Interfacial Rivet to Fill Structural Defects: A Spacer Engineering Gift for 3D Solar Cells

The combination of 2D and 3D perovskites to passivate surfaces or interfaces with a high concentration of defects shows great promise for improving the efficiency of perovskite solar cells (PSCs). Constructing high-quality perovskite film systems by precisely modulating 2D perovskites with good morphologies and growth sites on 3D perovskite films remains a formidable challenge due to the complexity of spacer-engineered surface reactions. In this study, phase-pure 2D (HA)(2)(MA)(n-1)PbnI3n+1 perovskites with a controlled number of layers (n) are separated on a large scale and exploited as interface rivets to optimize 3D perovskite films, resulting in tunable film structural defects and grain boundaries.
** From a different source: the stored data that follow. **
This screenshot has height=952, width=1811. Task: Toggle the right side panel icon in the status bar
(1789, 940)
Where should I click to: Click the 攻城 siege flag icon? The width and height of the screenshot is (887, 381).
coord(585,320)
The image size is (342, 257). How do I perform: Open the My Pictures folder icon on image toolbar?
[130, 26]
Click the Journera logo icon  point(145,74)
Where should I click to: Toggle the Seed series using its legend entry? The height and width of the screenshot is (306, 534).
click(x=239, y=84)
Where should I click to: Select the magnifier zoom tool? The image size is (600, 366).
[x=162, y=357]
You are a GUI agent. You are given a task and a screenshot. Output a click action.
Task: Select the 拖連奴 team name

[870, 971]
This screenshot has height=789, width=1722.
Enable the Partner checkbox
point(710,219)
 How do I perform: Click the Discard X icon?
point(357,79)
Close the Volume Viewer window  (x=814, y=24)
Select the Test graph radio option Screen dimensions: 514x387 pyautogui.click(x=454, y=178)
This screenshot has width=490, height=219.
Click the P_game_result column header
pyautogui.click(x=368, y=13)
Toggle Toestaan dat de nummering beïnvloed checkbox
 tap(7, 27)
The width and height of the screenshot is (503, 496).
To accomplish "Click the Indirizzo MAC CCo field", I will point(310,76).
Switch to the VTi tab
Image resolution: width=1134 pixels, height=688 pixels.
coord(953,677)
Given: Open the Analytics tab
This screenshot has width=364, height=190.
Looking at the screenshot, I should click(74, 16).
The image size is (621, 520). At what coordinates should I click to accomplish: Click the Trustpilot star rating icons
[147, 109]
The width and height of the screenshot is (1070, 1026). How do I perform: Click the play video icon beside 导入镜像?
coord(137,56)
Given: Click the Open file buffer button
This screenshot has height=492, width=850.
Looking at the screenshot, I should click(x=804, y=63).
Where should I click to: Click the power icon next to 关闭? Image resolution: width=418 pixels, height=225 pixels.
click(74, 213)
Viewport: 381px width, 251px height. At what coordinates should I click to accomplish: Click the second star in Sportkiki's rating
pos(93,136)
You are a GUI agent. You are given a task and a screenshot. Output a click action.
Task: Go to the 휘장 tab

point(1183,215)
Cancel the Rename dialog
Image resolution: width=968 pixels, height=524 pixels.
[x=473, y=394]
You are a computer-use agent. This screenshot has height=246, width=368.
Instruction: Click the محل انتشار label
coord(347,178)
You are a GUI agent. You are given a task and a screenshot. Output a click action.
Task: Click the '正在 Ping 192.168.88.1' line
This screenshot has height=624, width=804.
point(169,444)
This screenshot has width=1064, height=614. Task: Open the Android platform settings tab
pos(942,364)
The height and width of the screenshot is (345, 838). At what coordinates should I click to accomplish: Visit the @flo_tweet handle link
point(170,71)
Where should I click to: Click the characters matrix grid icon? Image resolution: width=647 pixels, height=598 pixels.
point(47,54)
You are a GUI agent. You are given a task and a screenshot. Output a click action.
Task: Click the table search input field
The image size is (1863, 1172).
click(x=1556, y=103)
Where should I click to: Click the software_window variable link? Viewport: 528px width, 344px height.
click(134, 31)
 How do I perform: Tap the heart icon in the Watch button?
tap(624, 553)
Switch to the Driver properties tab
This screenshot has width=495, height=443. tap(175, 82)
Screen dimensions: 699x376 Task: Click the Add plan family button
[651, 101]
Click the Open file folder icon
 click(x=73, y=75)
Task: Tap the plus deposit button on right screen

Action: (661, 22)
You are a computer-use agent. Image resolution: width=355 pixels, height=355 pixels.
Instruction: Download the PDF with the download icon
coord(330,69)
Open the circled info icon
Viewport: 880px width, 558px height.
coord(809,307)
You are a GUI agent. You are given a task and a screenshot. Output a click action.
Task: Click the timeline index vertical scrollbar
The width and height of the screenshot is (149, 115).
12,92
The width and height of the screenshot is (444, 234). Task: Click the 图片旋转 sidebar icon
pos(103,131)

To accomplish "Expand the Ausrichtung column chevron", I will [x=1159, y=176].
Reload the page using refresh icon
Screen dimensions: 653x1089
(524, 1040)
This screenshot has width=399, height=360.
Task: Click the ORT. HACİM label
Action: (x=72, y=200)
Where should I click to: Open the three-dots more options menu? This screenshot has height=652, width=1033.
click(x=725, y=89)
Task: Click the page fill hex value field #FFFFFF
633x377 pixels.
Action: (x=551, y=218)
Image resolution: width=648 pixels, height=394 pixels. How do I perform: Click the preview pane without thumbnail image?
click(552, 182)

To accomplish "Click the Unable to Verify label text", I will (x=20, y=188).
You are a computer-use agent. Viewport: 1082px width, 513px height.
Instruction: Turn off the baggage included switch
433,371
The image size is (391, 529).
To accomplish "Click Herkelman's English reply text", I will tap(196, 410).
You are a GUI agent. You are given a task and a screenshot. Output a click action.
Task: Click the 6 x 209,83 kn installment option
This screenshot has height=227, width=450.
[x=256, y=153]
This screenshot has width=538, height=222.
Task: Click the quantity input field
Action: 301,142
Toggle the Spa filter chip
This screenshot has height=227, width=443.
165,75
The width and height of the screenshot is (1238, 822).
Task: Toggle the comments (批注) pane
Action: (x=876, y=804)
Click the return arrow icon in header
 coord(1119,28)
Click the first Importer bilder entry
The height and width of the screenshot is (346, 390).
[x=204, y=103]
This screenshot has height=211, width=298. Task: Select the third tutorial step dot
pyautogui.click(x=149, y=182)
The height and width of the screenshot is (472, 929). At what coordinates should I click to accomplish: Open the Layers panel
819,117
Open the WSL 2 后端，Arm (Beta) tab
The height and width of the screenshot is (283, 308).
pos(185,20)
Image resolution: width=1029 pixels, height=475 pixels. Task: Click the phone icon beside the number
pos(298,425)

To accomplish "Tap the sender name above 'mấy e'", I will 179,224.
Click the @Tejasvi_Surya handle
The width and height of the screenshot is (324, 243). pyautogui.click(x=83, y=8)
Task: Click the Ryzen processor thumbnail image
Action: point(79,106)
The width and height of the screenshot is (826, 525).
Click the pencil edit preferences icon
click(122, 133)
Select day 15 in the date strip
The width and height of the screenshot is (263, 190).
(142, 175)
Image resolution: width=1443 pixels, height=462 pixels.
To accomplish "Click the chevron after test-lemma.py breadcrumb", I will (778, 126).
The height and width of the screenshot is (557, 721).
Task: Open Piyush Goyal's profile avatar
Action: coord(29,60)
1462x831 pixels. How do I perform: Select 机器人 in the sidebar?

The optimized PSCs system benefits from a reduction in non-radiative recombination, resulting in improved optical performance, higher mobility, and lower trap density. The corresponding device achieves a champion power conversion efficiency (PCE) of more than 25%, especially for voltage (V-OC) and fill factor (FF). The quality and uniformity of the perovskite films are further confirmed using large-area devices with an active area of 14 cm(2), which exhibits a PCE of more than 21.24%. The high-quality thin-film system based on the 2D perovskites presented herein provides a new perspective for improving the efficiency and stability of PSCs.